What hurts the most

I may act like I'm fine with what people say when I'm near them or talking to them but it hurts a lot behind closed doors or when no one can see or hear me after I look back at it when I'm alone.

Let's just say some stuff happened yesterday that didn't go down so well at the end.

I had left a group chat that included me and some friends in it. (Not going to say who was in it. They already know who they are.) Anyways after I had left I was told by a friend to just wait a day before I was invited back into the chat.

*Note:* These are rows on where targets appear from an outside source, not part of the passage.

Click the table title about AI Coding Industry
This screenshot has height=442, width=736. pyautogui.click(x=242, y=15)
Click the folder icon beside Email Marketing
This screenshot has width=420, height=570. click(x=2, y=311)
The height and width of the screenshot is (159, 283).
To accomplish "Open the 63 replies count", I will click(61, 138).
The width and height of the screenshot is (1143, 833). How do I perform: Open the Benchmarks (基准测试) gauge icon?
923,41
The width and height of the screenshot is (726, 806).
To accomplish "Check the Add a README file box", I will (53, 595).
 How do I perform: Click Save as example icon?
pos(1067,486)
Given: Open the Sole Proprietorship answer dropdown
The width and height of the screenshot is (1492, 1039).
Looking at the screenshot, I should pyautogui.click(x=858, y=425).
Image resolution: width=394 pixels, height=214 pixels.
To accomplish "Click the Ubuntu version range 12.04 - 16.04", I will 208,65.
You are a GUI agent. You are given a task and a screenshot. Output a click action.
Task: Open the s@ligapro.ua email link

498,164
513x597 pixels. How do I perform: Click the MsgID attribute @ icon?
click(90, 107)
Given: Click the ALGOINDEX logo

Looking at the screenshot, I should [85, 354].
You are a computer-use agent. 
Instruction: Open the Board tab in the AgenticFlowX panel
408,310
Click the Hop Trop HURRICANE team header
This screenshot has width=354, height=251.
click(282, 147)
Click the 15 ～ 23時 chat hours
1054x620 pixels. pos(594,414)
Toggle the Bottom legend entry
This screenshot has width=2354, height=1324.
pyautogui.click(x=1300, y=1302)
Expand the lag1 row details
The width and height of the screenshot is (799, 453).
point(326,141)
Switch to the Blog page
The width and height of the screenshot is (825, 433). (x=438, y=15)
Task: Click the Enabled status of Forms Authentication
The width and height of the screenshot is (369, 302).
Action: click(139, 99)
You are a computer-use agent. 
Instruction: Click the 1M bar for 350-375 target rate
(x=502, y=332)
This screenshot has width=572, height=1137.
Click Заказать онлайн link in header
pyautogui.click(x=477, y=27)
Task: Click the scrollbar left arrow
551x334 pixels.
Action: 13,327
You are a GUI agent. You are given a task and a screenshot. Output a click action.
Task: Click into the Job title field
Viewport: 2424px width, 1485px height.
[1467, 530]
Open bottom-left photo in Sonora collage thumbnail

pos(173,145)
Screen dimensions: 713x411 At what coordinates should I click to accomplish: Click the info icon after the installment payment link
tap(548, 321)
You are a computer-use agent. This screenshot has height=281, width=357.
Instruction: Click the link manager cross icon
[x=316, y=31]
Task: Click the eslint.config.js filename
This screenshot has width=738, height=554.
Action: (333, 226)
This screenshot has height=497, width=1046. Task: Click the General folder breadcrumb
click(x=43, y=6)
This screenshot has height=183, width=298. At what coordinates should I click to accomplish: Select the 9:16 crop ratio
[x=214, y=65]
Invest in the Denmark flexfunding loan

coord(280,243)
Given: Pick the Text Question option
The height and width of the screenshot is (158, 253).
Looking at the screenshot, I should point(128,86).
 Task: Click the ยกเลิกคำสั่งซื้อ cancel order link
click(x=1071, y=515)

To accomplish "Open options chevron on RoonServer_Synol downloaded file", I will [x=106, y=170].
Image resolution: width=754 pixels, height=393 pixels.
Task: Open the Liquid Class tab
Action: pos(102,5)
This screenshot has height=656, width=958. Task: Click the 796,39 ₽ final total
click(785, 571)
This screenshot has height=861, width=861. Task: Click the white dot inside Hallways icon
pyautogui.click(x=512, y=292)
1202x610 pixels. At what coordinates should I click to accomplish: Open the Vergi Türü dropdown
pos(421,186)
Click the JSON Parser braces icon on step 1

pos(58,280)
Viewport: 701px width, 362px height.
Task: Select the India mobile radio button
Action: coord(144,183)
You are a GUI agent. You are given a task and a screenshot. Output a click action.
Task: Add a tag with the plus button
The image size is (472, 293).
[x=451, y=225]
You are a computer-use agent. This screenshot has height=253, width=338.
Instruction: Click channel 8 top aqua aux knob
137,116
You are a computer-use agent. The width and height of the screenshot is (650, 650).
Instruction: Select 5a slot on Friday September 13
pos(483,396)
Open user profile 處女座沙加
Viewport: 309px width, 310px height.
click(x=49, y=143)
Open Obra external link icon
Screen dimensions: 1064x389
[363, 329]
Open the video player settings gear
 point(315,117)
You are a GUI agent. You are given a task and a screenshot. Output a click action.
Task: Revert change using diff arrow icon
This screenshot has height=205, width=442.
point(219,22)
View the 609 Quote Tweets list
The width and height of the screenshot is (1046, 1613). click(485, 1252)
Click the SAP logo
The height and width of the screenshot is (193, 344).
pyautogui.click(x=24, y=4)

Timeskip forward to a few minutes ago another friend asked if I was ready to come back to both chats. One that had to do with dokkan content and random stuff and a main one with all my friends in there. Anyways once I looked at the Dokkan one I was like ok this is the same as usual. But when I looked at the main one I saw some weird stuff there. Scroll up to where I left and then there was some stuff being talked about. Like how someone was getting annoyed about how me being triggered about certain stuff and another knowing why I and them would getting into some fights.

I mean I understand that I get angry for things just because I don't like it but really? Ya go and talk behind my back about it? Well then. I guess I know who to trust and who not to trust.

What hurts the most is not the way they said it, but how I could tell they meant it. Were honest about it.

Even if it doesn't matter. To me it does.

I guess I'm gonna have some trust issues with friends and may have to leave some behind.

That's all I have to say.

Also the BakaNews that I did  yesterday is the last I will ever do of it.

I'm discontinuing it. I apologize if you liked it, but I've lost interest in it. So sorry.